At the same time, the ministry declared a bird flu epidemic closed and decontaminated the live fowl section of the Huhuai Market, and slaughtered all its birds.
Solving Riddles
Meanwhile, health officials have been unlocking riddles of the virus’ human infections and high mortality rate. They’ve also made progress in the areas of detection and treatment.
Speaking to Caixin, Lu blamed the steep fatality rate on the fact that H7N9 patients seldom sought treatment before it was too late.
A doctor who treated one victim said early-on it’s usually hard to identify the virus as anything more than common flu. But the new bird flu spreads rapidly, and common flu treatments have proven ineffective.
Science academy researchers have also linked H7N9’s mortality rate to a virus mutation, which they said shows up as a shortened N9 fragment that makes it easier to unlock human cell receptors and, thus, leads to infection.
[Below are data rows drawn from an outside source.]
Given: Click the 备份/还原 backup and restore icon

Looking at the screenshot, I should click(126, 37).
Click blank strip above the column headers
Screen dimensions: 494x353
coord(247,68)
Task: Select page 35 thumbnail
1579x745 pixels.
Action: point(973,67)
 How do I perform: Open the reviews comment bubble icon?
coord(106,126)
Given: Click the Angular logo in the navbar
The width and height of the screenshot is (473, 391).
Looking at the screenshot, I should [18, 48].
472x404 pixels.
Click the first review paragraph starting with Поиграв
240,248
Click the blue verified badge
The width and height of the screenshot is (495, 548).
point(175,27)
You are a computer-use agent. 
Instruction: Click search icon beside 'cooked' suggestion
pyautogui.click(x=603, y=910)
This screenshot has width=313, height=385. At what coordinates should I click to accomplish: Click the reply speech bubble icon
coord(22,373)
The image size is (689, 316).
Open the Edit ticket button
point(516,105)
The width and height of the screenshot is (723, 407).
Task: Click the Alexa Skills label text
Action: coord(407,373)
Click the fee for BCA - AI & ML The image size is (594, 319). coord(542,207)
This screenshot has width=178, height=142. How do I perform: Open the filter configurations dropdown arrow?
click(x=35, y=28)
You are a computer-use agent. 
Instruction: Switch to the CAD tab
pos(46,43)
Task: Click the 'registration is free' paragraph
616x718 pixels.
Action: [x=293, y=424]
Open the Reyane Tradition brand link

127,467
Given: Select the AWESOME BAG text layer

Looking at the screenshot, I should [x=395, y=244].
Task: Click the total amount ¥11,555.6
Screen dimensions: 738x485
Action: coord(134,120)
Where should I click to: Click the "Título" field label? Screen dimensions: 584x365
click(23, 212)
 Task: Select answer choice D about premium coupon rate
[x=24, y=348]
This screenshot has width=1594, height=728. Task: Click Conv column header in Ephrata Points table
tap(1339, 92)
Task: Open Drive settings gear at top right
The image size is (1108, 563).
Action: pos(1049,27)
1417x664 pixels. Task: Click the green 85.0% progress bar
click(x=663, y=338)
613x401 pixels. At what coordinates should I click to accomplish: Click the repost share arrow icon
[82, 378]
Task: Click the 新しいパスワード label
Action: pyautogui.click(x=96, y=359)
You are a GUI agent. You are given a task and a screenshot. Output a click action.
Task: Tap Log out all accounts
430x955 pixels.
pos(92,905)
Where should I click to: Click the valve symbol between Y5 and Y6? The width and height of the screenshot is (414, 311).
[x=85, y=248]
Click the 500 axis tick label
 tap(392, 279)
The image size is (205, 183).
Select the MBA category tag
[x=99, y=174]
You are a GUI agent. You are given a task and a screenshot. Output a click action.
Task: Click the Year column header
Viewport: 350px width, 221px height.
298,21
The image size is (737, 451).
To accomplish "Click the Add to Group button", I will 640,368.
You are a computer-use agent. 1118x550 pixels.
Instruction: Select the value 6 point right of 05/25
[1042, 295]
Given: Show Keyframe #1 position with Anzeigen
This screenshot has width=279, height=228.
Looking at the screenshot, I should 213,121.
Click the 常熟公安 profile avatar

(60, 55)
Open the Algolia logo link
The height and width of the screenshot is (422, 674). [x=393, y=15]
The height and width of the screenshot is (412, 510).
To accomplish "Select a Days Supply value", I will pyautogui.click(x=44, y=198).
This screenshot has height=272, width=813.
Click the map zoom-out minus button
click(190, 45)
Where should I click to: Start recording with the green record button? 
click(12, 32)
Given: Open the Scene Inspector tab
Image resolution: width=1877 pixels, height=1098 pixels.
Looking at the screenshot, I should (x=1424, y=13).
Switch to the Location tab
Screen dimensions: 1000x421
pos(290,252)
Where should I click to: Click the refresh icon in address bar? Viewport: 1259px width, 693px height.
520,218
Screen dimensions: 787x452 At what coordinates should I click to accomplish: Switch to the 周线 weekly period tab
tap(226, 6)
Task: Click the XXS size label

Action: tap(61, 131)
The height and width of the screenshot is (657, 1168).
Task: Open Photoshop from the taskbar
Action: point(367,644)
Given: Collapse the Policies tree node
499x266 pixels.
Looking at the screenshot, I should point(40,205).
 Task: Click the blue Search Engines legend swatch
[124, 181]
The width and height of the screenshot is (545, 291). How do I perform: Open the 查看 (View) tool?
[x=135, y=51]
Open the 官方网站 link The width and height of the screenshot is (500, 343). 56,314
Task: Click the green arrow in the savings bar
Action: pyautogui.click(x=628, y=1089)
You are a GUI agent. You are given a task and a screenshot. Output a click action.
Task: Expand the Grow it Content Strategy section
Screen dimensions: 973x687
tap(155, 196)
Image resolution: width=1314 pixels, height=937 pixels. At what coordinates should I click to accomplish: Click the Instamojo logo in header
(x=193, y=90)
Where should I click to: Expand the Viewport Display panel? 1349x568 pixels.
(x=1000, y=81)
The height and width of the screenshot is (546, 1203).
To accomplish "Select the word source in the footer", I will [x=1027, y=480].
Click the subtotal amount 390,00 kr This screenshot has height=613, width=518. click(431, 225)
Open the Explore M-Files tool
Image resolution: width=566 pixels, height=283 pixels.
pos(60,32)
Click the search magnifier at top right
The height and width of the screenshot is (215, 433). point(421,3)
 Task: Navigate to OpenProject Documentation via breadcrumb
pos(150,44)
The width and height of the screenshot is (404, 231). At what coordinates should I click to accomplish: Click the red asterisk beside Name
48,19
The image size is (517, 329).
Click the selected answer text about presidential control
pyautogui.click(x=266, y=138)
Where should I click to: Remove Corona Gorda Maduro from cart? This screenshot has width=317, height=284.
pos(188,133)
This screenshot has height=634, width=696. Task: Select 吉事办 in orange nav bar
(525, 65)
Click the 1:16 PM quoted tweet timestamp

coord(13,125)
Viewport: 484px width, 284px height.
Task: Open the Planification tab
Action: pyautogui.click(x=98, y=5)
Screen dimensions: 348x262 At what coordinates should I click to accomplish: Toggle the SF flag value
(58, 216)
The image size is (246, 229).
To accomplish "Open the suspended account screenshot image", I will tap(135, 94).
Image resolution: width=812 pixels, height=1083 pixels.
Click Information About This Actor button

Since April 5, doctors through local governments have had access to H7N9 detection reagents that can determine whether a patient is infected with the new strain within six hours. On the same day, the government approved a new injection drug for treating flu called peramivir sodium chloride.
Testing for a single patient’s infection can cost 2,000 yuan, the deputy director of Jiangsu province’s CDC recently announced at a press conference. The leader of a family planning commission group in charge of controlling H7N9, Liang Wannian, recently told reporters “we should resolutely refuse to deny prompt treatment because of cost-related issues.”
Some researchers have wondered aloud about the agriculture ministry’s supervision of the poultry industry, and questioned why the virus was not traced to birds before it jumped to people.
Guan has raised questions about China’s system of vaccinating chickens and testing birds at fixed sites.
“Most countries don’t use vaccines to prevent bird flu,” he said. “If every chicken in the country were vaccinated, bird flu could not be eradicated, nor tested.”
Guan added that “by protecting the lives of the chickens” through the agriculture ministry’s bird-flu fighting procedures “they’re ensuring that people will continue to be infected.”
Guan thinks vaccines should be used on a large number of chickens in China through a system that leaves some “sentinel chickens” unvaccinated. A sentinel that falls signals trouble.
But another senior researcher defended the agriculture ministry, noting the new strain of H7N9 is far more difficult to detect in birds than other forms of avian flu. A form potentially more contagious to humans, H5N1, is easier to spot because it’s marked by high morbidity rates among infected birds.